Energy Balance in a Microfluidic Hotspot Cooling Device

Lucas G. Chej, Florencia M. Carusela, Alejandro G. Monastra


Within the electronics industry and its increasing compactness, typical of 3D integrated circuits, it is becoming mandatory to cool hot spots with high concentrated heat fluxes. Microfluidic systems, characterized by the reduction in hydraulic diameter and augmentation of surface area in relation to volume, present favorable prospects for incorporating thermal designs owing to their remarkable heat dissipation efficiency.Many computational studies on microfluidic hotspot cooling devices often rely on simplified assumptions and conventions that fail to capture the full complexity of the problem. In this study, we employ the finite volume method utilizing OpenFOAM software to investigate both transient and steady-state regimes. Various Reynolds numbers for the coolant and input powers for the hotspot are considered in our simulations.Our objective is to assess the significance of incorporating certain factors in our physical model, including fluid compressibility, radiation and convection effects on the external walls of the device, as well as temperature-dependent viscosity.
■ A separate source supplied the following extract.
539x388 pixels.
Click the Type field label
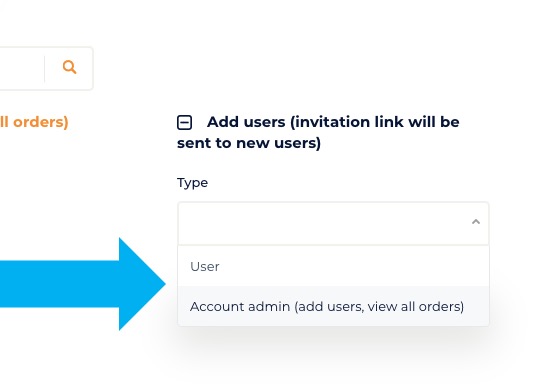pyautogui.click(x=192, y=183)
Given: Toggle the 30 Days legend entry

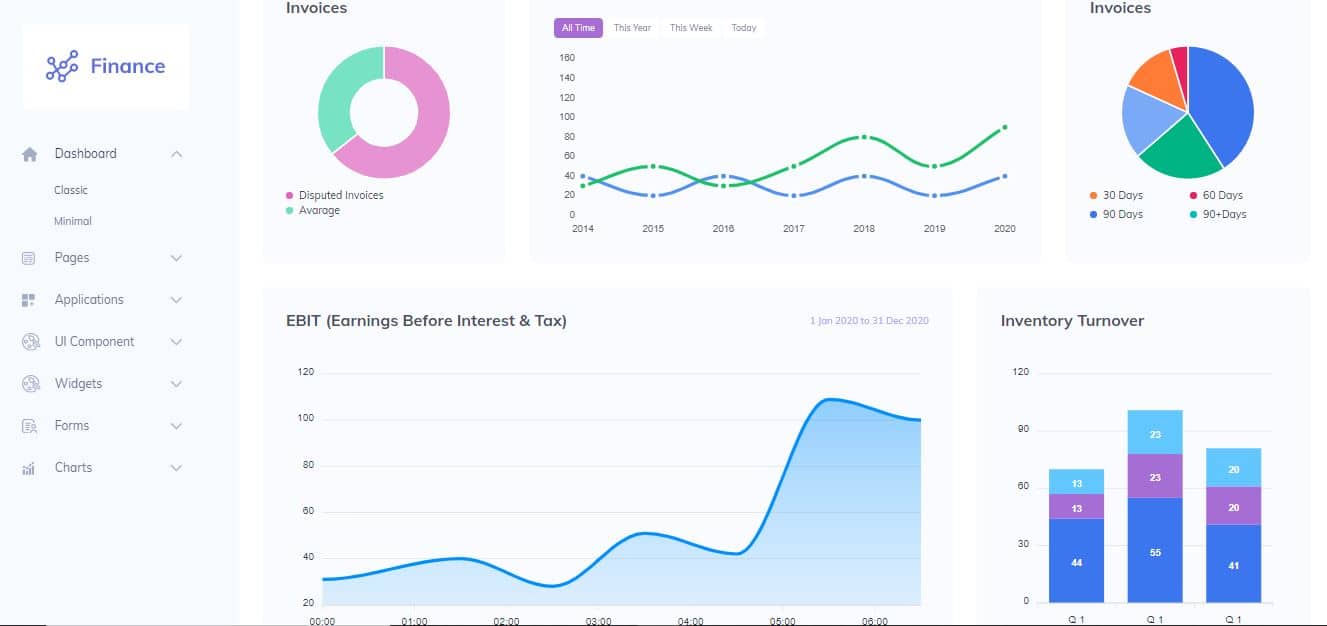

Through an energy balance analysis, we compare the impact of accounting for these factors against typical studies where these conditions are generally neglected.By analyzing the energy losses associated with these considerations, we aim to determine the extent to which they influence the overall thermal behavior of the microfluidic system. Our findings are expected to provide valuable insights into the influence and significance of incorporating these factors in future studies, thus contributing to a more comprehensive understanding of the thermal behavior of microfluidic systems.